2011 Norwegian-Swedish film

Pax is a 2011 Norwegian-Swedish film directed by Annette Sjursen. It was released on March 18, 2011. The film stars many well-known Norwegian and Swedish actors, but was not well received by critics and was considered a flop.

==Plot==

An engine of a Boeing 737 explodes midway during a flight from Stockholm, Sweden, to Oslo, Norway. Many on board thought the end was near, but for some, it was just a beginning. During the flight, we follow seven people and one heart, on its way from one person to the other. All seven people have something that they are fleeing from.
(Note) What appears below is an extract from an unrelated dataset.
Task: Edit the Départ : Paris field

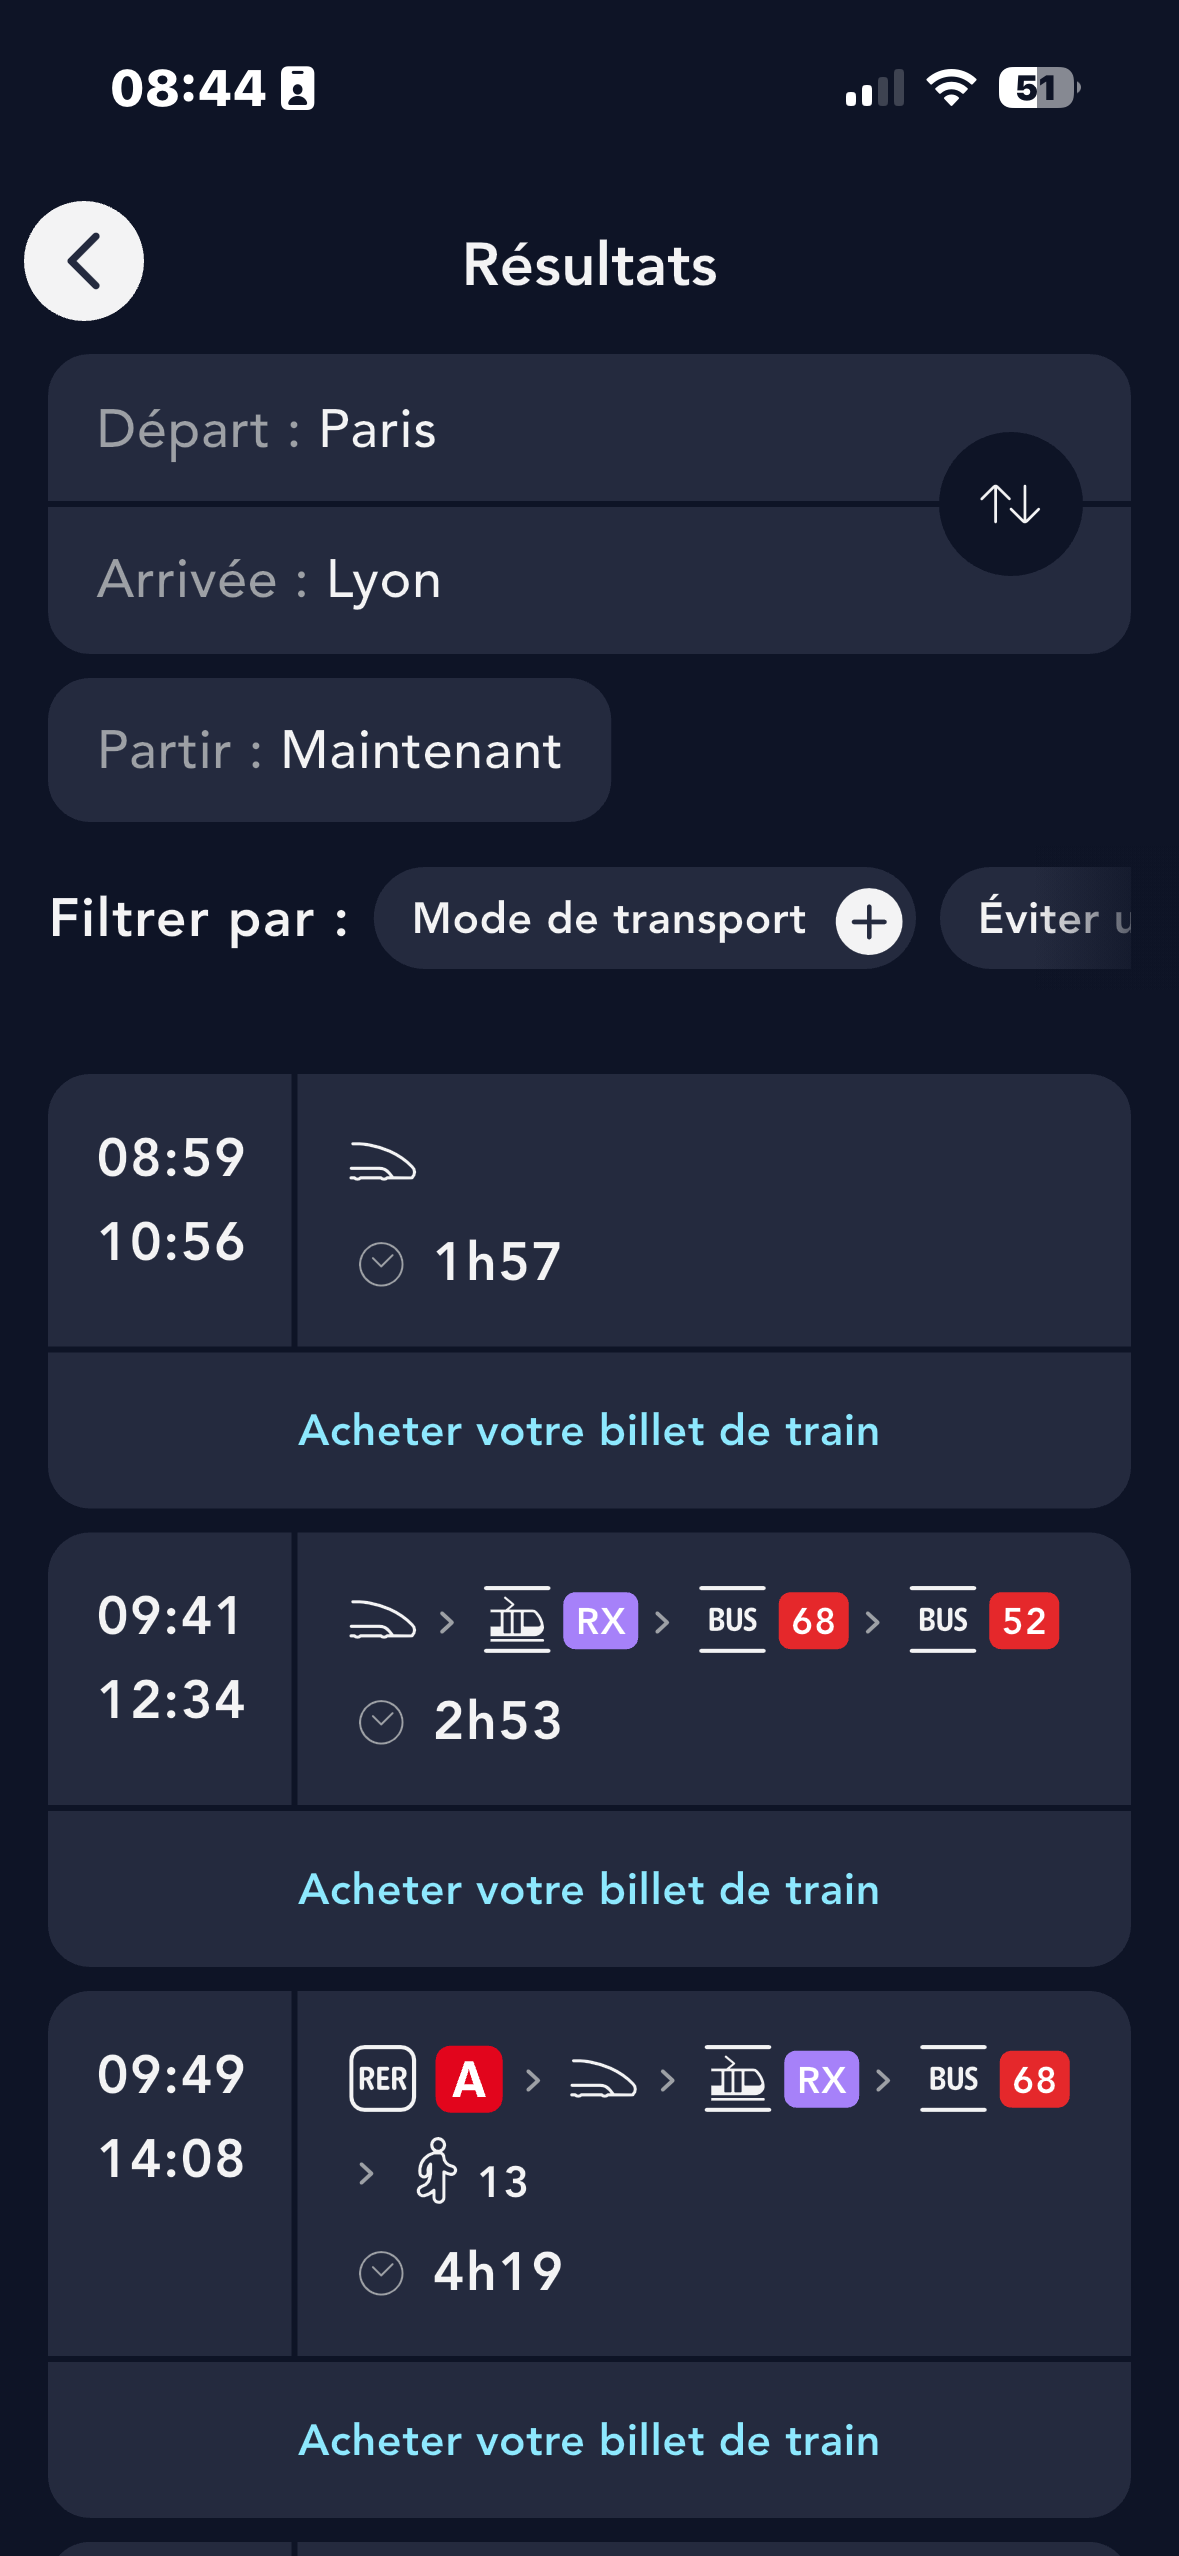Action: coord(480,429)
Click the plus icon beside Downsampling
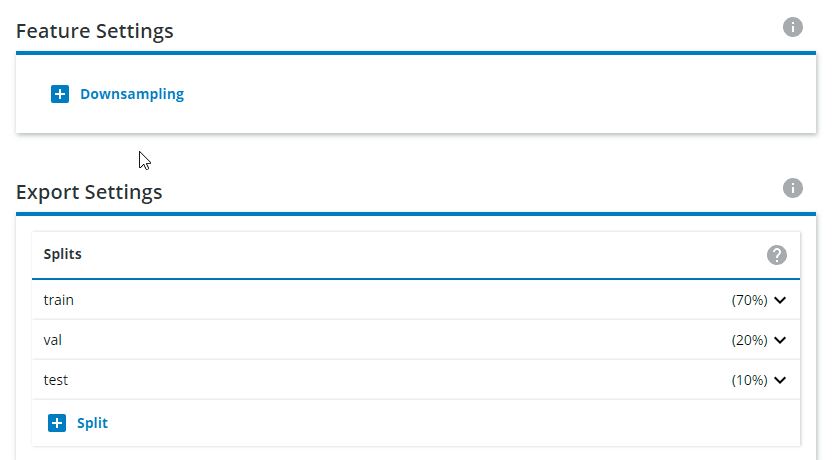 click(x=60, y=95)
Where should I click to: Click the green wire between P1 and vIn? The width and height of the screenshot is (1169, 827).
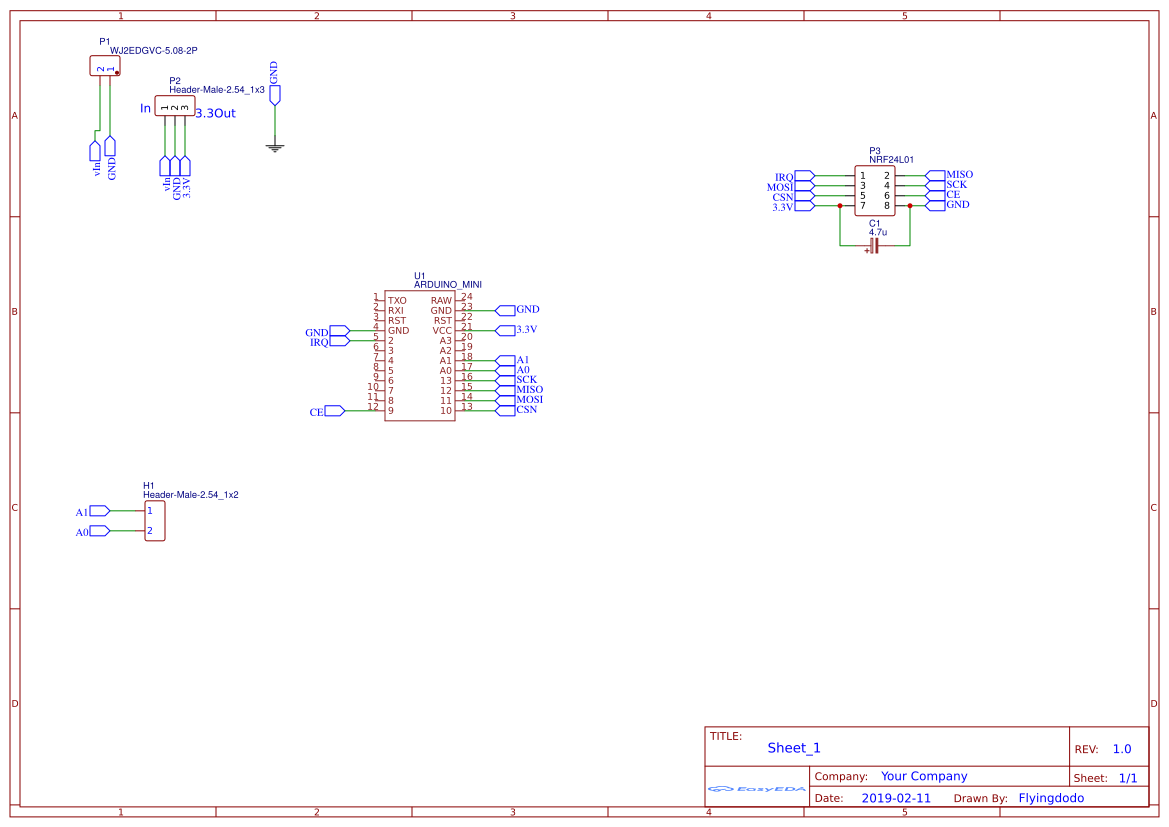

But when the heavy airplane body falls to the ground, they imagine their lives in a secondary perspective.

==Reception==
The film had a disastrous opening weekend with many critics asking what went wrong? In a review for Verdens Gang, Jon Selås said "there is no seriousness or ambition in 'Pax'." For NRK P3, Birger Vestmo wrote "Everything feels so hopelessly constructed: the lead-heavy script, the rigid characters, the embarrassing dialogue, the extreme coincidences and the improbability that make my eyes roll" Despite the film being marketed as the Nordic region's first disaster film, and featuring just about all of Norway's movie stars, critic Maria Moseng described it as "artistic suicide". Ingunn Økland said "When a movie tells you exactly what to feel, it becomes almost impossible to feel just that." For Adresseavisen, Terje Eidsvåg described the movie as "Obscene drama so loaded with trauma that it becomes embarrassing." The Dagsavisen critic said the film contained many examples of "pompous bullshit suffered by suffering actors, in a vain attempt to pretend that at least someone knows what they are doing" and nominated it as the worst film in Norwegian history.